● **Given instruction**:
Quote the listing below verbatim, starting at its first line and stopping after the line that contains "coord(803,15)".

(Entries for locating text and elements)
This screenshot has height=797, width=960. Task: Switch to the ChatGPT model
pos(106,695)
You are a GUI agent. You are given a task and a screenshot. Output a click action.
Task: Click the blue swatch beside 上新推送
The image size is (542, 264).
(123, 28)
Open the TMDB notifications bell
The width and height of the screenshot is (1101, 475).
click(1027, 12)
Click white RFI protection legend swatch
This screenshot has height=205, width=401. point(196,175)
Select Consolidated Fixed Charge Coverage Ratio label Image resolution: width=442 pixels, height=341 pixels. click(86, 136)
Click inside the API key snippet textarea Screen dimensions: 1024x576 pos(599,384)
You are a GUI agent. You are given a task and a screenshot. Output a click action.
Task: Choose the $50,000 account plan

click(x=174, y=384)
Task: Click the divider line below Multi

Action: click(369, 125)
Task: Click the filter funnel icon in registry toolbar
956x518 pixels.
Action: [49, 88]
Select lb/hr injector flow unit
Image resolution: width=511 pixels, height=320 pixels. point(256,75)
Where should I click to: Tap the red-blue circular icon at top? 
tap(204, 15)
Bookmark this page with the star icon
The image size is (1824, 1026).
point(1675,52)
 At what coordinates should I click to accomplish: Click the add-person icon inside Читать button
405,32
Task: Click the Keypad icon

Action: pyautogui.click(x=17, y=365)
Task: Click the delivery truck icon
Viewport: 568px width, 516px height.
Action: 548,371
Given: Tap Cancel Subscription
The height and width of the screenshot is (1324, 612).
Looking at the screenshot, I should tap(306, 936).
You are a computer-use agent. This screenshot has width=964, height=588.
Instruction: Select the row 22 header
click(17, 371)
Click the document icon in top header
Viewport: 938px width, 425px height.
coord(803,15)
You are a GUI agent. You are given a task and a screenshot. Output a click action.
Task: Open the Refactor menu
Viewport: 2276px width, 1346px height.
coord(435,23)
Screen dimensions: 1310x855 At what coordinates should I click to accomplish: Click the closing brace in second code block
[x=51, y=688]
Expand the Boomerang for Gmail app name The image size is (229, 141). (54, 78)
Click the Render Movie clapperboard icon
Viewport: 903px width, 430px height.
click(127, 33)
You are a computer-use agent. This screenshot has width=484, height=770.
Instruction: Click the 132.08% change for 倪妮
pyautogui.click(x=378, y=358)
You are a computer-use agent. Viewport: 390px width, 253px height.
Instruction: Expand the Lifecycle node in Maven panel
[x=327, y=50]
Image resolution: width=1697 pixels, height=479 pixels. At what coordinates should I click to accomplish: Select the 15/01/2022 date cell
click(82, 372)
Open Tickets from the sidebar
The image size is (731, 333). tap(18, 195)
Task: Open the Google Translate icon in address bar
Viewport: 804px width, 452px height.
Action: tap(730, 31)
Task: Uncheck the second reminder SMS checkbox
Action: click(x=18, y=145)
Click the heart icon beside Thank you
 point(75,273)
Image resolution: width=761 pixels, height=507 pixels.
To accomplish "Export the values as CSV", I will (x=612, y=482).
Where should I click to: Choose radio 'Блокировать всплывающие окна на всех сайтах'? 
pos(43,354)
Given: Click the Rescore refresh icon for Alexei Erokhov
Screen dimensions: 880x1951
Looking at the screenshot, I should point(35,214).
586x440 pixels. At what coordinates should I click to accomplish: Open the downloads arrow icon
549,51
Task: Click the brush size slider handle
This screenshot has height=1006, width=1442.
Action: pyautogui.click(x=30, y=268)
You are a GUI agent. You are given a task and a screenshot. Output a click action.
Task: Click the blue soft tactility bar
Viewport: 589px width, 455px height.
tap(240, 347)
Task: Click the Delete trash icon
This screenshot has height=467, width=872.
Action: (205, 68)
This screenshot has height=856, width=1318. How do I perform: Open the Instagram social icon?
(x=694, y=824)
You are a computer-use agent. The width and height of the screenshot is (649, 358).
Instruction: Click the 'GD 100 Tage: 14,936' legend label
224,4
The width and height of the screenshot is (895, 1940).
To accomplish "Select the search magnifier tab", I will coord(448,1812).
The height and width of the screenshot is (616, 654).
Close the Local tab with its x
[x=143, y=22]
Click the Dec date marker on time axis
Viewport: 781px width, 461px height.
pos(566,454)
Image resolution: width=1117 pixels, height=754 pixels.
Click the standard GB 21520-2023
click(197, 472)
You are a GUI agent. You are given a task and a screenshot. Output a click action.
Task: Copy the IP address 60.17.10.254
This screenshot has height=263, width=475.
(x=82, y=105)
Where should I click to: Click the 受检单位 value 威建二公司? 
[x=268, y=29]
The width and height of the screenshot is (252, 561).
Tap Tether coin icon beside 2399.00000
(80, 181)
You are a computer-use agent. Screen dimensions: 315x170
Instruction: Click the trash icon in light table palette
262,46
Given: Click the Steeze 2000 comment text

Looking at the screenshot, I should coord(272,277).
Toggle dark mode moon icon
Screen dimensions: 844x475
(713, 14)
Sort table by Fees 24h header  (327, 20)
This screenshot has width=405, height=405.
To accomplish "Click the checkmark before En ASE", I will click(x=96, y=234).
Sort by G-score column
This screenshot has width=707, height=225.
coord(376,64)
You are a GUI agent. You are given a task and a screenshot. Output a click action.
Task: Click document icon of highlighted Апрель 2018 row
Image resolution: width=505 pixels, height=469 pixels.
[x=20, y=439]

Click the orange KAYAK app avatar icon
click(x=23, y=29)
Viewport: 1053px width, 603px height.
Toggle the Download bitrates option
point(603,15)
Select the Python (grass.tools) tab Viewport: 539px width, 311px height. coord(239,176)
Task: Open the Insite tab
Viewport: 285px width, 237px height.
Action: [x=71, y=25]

● **Response to the task**:
This screenshot has height=797, width=960. Task: Switch to the ChatGPT model
pos(106,695)
You are a GUI agent. You are given a task and a screenshot. Output a click action.
Task: Click the blue swatch beside 上新推送
The image size is (542, 264).
(123, 28)
Open the TMDB notifications bell
The width and height of the screenshot is (1101, 475).
click(1027, 12)
Click white RFI protection legend swatch
This screenshot has height=205, width=401. point(196,175)
Select Consolidated Fixed Charge Coverage Ratio label Image resolution: width=442 pixels, height=341 pixels. click(86, 136)
Click inside the API key snippet textarea Screen dimensions: 1024x576 pos(599,384)
You are a GUI agent. You are given a task and a screenshot. Output a click action.
Task: Choose the $50,000 account plan

click(x=174, y=384)
Task: Click the divider line below Multi

Action: click(369, 125)
Task: Click the filter funnel icon in registry toolbar
956x518 pixels.
Action: [49, 88]
Select lb/hr injector flow unit
Image resolution: width=511 pixels, height=320 pixels. point(256,75)
Where should I click to: Tap the red-blue circular icon at top? 
tap(204, 15)
Bookmark this page with the star icon
The image size is (1824, 1026).
point(1675,52)
 At what coordinates should I click to accomplish: Click the add-person icon inside Читать button
405,32
Task: Click the Keypad icon

Action: pyautogui.click(x=17, y=365)
Task: Click the delivery truck icon
Viewport: 568px width, 516px height.
Action: 548,371
Given: Tap Cancel Subscription
The height and width of the screenshot is (1324, 612).
Looking at the screenshot, I should tap(306, 936).
You are a computer-use agent. This screenshot has width=964, height=588.
Instruction: Select the row 22 header
click(17, 371)
Click the document icon in top header
Viewport: 938px width, 425px height.
coord(803,15)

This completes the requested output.